Jeanett's winds gusted up to 100 mph, causing widespread damage to the electricity distribution network in England and Wales. Up to two million customers were affected by loss of electricity supply at some point because of the storms, with supplies in East Anglia, South West England and West Wales being particularly disrupted. Most customers were reconnected within 18 hours, but the Department of Trade and Industry estimated that nearly 10,000 customers were still without power on 1 November. Supplies were not fully restored in the worst affected area, served by EDF Energy's subsidiary company 24seven, until Tuesday 5 November, 10 days later.

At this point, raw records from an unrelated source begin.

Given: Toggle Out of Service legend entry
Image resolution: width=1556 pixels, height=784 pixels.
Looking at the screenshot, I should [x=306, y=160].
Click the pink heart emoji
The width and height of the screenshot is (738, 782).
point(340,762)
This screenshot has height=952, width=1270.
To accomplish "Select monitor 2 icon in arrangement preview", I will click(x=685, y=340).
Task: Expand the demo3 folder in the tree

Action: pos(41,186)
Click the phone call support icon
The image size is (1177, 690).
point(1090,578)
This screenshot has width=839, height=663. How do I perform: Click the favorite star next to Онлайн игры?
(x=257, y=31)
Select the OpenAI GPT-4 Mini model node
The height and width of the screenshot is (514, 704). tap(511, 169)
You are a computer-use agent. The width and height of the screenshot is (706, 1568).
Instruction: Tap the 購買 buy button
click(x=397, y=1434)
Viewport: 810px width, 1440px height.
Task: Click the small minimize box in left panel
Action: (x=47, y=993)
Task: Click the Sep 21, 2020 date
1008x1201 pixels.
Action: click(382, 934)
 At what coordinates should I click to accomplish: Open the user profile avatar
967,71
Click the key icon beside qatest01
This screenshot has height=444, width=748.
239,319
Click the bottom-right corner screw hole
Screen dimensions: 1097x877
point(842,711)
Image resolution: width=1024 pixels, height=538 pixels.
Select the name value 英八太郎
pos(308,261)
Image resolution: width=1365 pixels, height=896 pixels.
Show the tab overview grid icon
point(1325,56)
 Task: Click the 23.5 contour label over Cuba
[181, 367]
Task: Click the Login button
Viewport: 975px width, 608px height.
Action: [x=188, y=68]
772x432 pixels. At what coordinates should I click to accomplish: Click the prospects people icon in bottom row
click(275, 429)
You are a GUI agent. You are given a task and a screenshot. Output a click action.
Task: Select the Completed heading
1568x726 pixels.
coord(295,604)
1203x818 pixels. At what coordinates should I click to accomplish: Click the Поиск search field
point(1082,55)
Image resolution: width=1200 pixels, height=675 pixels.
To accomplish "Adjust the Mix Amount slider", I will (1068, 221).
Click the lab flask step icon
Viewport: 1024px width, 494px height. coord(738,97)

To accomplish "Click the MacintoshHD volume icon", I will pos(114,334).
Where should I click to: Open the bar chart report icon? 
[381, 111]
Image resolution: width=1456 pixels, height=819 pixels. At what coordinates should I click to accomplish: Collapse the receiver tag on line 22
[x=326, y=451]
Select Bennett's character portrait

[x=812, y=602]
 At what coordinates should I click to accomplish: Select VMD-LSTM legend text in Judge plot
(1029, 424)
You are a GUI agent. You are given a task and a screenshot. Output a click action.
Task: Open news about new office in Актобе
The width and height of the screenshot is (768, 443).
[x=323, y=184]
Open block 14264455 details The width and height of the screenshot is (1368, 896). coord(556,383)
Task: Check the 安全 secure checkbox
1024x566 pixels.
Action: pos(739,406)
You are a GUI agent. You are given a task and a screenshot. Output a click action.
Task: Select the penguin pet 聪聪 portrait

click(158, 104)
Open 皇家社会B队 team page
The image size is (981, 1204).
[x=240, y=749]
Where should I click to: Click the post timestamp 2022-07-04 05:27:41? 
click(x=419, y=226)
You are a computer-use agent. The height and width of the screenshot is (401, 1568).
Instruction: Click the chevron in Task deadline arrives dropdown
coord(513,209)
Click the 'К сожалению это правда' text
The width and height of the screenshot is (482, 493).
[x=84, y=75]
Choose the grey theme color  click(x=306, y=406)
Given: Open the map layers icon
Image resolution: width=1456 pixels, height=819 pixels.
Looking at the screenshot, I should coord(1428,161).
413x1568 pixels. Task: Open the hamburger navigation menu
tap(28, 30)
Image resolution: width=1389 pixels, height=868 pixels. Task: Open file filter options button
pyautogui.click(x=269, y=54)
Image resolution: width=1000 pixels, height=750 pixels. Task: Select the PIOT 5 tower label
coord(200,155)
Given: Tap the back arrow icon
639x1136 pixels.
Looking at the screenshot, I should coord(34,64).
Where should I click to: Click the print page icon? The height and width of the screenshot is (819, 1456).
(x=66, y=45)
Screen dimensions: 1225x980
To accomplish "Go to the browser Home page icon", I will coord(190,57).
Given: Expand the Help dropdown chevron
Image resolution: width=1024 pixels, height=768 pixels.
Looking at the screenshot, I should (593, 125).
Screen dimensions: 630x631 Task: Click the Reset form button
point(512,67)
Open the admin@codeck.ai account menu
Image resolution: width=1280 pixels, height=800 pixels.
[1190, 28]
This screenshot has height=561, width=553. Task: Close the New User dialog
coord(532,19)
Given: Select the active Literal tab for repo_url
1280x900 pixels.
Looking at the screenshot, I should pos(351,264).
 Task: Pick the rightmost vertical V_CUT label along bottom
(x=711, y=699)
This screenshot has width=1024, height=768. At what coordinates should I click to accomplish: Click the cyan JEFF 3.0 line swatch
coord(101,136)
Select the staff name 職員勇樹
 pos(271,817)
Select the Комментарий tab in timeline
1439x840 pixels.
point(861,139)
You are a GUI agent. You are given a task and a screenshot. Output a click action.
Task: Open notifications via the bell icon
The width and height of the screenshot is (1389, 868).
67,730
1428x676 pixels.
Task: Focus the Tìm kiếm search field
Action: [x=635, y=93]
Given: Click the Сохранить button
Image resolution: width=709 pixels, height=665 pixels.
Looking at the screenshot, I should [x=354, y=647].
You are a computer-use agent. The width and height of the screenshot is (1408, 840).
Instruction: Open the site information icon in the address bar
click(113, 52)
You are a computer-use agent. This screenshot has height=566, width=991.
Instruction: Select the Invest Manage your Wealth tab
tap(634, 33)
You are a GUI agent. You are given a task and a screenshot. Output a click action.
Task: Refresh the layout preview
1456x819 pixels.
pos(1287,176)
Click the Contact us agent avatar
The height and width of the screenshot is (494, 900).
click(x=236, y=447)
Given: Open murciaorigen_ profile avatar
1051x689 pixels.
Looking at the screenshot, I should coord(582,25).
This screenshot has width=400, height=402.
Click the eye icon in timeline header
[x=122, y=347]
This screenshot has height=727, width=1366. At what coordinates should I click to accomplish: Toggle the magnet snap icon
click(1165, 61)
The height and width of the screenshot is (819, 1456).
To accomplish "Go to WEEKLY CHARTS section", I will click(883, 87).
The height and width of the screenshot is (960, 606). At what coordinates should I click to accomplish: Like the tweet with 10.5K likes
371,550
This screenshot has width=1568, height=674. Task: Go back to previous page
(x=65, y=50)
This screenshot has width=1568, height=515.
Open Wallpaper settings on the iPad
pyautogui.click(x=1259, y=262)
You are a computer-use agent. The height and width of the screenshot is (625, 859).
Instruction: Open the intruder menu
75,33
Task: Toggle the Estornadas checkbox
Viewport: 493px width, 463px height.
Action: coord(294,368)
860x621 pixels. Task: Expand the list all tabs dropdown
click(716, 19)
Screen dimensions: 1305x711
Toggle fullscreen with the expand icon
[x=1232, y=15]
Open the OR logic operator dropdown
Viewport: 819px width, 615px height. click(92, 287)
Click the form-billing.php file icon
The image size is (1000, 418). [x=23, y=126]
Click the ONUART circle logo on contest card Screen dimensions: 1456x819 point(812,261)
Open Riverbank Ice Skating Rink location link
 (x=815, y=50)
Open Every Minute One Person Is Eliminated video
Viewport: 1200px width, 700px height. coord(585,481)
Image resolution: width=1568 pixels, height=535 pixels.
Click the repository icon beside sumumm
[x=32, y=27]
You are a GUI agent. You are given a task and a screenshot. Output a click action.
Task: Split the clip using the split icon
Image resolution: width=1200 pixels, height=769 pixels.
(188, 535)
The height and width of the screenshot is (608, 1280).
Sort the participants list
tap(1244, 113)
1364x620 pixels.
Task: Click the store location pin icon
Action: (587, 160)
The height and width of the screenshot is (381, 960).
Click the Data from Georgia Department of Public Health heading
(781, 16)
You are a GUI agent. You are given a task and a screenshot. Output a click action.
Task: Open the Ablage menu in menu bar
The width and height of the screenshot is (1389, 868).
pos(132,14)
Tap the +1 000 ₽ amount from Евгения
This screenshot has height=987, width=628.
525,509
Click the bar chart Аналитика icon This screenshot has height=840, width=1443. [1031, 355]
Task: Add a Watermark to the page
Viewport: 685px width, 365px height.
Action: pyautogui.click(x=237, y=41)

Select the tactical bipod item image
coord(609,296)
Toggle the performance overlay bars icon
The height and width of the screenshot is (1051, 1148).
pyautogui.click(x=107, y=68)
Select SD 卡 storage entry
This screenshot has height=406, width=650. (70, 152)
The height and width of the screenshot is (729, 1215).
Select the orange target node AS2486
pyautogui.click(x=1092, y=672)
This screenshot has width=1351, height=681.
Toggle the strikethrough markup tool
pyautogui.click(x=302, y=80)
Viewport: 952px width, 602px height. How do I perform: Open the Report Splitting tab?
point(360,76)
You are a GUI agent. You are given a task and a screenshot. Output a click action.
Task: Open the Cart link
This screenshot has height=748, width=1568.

The catastrophe risk modeling firm EQECAT estimated the insured loss for "Jeanette" to be in excess of €1 billion. The most severe losses were expected in the United Kingdom, Germany and The Netherlands, with further substantial losses in the UK, France, Austria, Poland, Czech Republic and Slovakia. Total economic losses from the storm were estimated to be twice this figure. Damage caused by the stormy weather in the United Kingdom was estimated to cost up to £50 million (US$75 million), according to the Association of British Insurers. The British Insurance Brokers’ Association (BIBA) estimated that claims could reach £200 million ($300 million).

When compared to other autumn storms affecting southern England during the previous 40 years, the Jeanett storm ranks first
when looking at the number of weather stations which recorded a wind gust over 60 kn.